Let $B'$ be the reflection of $B$ w.r.t. to $M$ i.e., $ABCB'$ is a parallelogram. We have that $\angle BB'A = \angle B'BC = \angle KBC = \angle BKD \implies KD\parallel B'A.$ This means that $$\frac{BC}{AB} = \frac{B'A}{AB} = \frac{KD}{DB} = \frac{KD}{DC}$$Also, $\angle KDC = \angle DCB = \angle DBC = \angle ABC.$ Therefore, $\triangle ABC \sim \triangle CDK,$ or $\angle KCD = \angle CAB,$ as desired.
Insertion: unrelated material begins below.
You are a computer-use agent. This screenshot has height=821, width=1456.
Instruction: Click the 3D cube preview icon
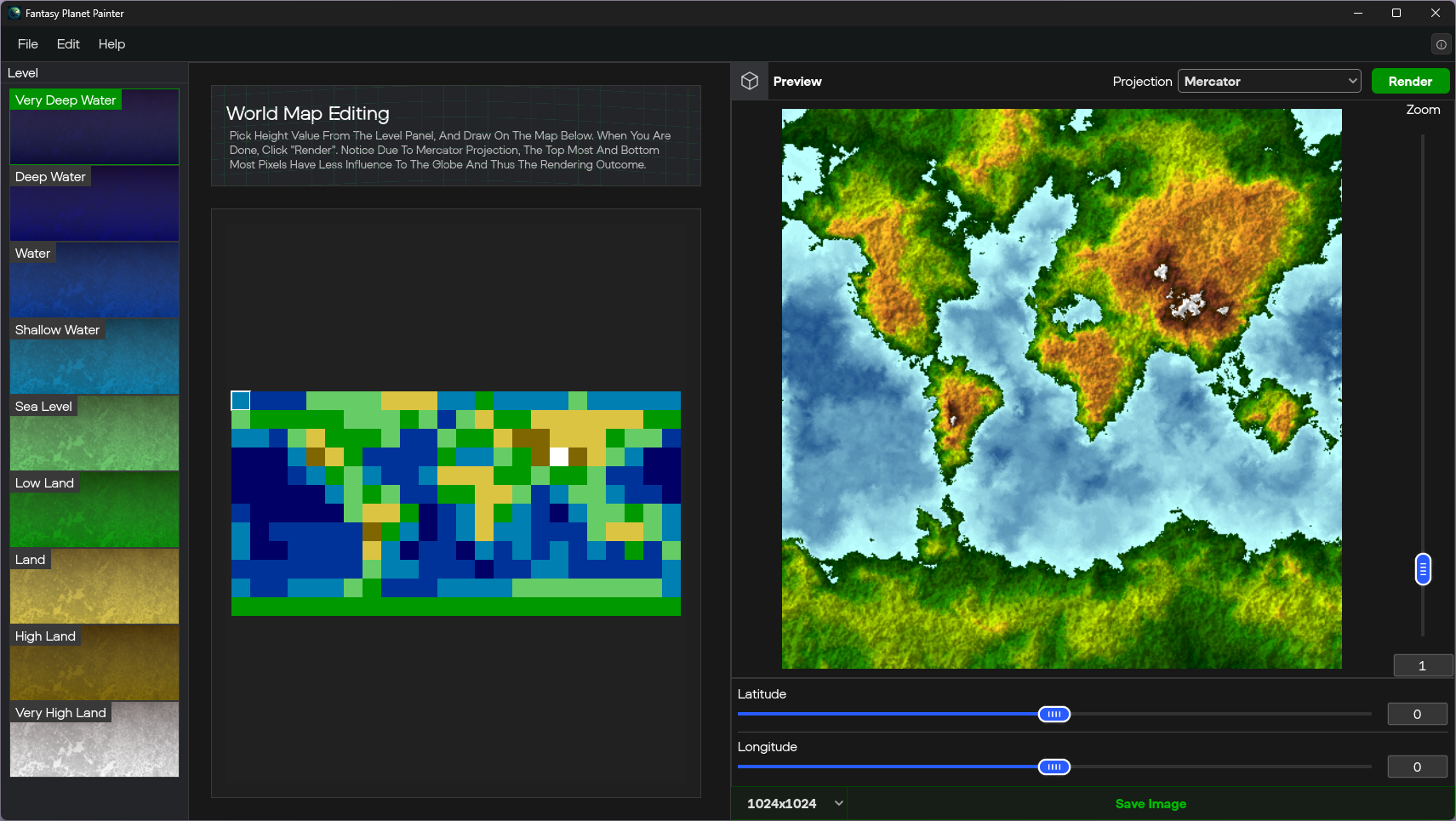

Let $N$ be the midpoint of $BC$ and $MN \cap DK=L$. We have $BNM \sim KLM \sim KDB$ so \[\frac{KD}{DC}=\frac{KD}{DB}=\frac{LM}{KL}=\frac{NM}{BN}=\frac{AB}{BC}\]Also $\angle KDC=\angle ABC$ so $KDC \sim ABC$ $\implies \angle KCD=\angle BAC$

It is enough to prove that $ABC$ and $CDK$ triangles are similar. Since $\angle ABC=\angle DCB=\angle KDC$, we will finish by proving $DK/BC=DC/AB$. Let $MB \cap DC=T$ and $ AT\cap BC=L$, since $M$ is midpoint $AC$ we have $DL//AC$, then $DK/BC=BL/BC=BD/AB=DC/AB$ ($DK=BL$ because $BM$ passes through midpoint of $DL$), which completes the problem.